That I love Acadia in Maine. About ⅔ of my t-shirts are from there.

YARNLADY's avatar

Here’s the one I’m wearing today.

mrentropy's avatar

Mine say, “This guy left a pen in the laundry basket again.”

JLeslie's avatar

Currently I am wearing my Michigan State t-shirt. I have several shirts that say that, or Spartans.

I also have an FAU t-shirt, which is my husband’s school.

My husband bought me genius by birth lazy by choice.

I have so many it is impossible to list them all.

AmWiser's avatar

@tranquilsea :-) that’s my answer too.
@JLeslie Yay! go MSU.

stardust's avatar

My t-shirts don’t tend to speak on my behalf. I’m more of a plain t-shirt kind of girl.
I have a couple with the rolling stones logo, one with Mick Jagger – I wear them to bed mostly

zannajune's avatar

Right now I’m wearing this shirt.

I guess it says that I have a sense of humor.

AmWiser's avatar

@zannajune Yes, it does XD

augustlan's avatar

This is just about the only tee I wear that would say anything about me. ;)

Aster's avatar

that I like to play “Polo?” lol

mYcHeMiCaLrOmAnCe's avatar

“I’m not antisocial. Society is anti me.”

“I don’t need sex. The government fucks me every day.”

MRSHINYSHOES's avatar

As long as it shows off my good physique, that will say a lot.

Crashsequence2012's avatar

That we understand that oversizing, sport’s teams and company functions or pockets make you an out of touch old fart.

Strauss's avatar

Usually they reflect my taste in music, or an event I volunteered. I usually don’t like logo-wear, but I have quite a collection of old T-shirts from a job I had about 10 years ago.

SecondHandStoke's avatar

That proper fit matters.

No matter what the garment.

That I know that Hollister and A&F cannot help you if you’re already tragic.

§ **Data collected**
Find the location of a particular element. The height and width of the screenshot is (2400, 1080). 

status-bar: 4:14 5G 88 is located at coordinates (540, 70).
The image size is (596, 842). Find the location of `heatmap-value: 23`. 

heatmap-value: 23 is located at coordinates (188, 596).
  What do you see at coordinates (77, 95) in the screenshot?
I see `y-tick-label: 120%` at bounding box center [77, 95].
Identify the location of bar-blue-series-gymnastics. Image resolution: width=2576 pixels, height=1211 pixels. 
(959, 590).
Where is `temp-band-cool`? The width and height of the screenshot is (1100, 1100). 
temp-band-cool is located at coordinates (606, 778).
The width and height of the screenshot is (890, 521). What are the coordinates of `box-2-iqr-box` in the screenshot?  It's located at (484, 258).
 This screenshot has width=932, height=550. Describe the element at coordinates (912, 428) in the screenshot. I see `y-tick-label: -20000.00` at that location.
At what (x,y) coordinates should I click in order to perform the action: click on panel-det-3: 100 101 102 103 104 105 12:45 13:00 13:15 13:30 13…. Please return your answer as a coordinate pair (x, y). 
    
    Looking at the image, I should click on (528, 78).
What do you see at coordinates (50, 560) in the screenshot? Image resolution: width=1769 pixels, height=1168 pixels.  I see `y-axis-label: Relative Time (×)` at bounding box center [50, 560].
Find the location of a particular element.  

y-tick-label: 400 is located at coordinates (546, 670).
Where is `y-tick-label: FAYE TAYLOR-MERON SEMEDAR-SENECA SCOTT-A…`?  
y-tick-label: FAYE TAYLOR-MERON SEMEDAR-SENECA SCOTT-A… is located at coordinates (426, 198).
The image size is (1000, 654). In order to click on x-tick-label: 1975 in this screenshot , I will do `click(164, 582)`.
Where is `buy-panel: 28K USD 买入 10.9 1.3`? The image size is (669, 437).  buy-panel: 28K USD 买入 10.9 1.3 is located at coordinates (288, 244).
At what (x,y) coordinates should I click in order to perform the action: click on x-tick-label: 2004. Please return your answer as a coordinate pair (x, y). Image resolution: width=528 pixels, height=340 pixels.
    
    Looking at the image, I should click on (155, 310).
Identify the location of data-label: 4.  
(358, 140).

§ **Activities**
A – Translate this sentence from the t-shirt thread into Spanish: "My t-shirts don’t tend to speak on my behalf."
B – Reproduce everything in the t-shirt thread from "I also have" down to "my answer too.".
The records are a separate set of material, unrelated to the text about t-shirts.

§ **Solutions to each task**
A – Mis camisetas no suelen hablar por mí.

B –
I also have an FAU t-shirt, which is my husband’s school.

My husband bought me genius by birth lazy by choice.

I have so many it is impossible to list them all.

AmWiser's avatar

@tranquilsea :-) that’s my answer too.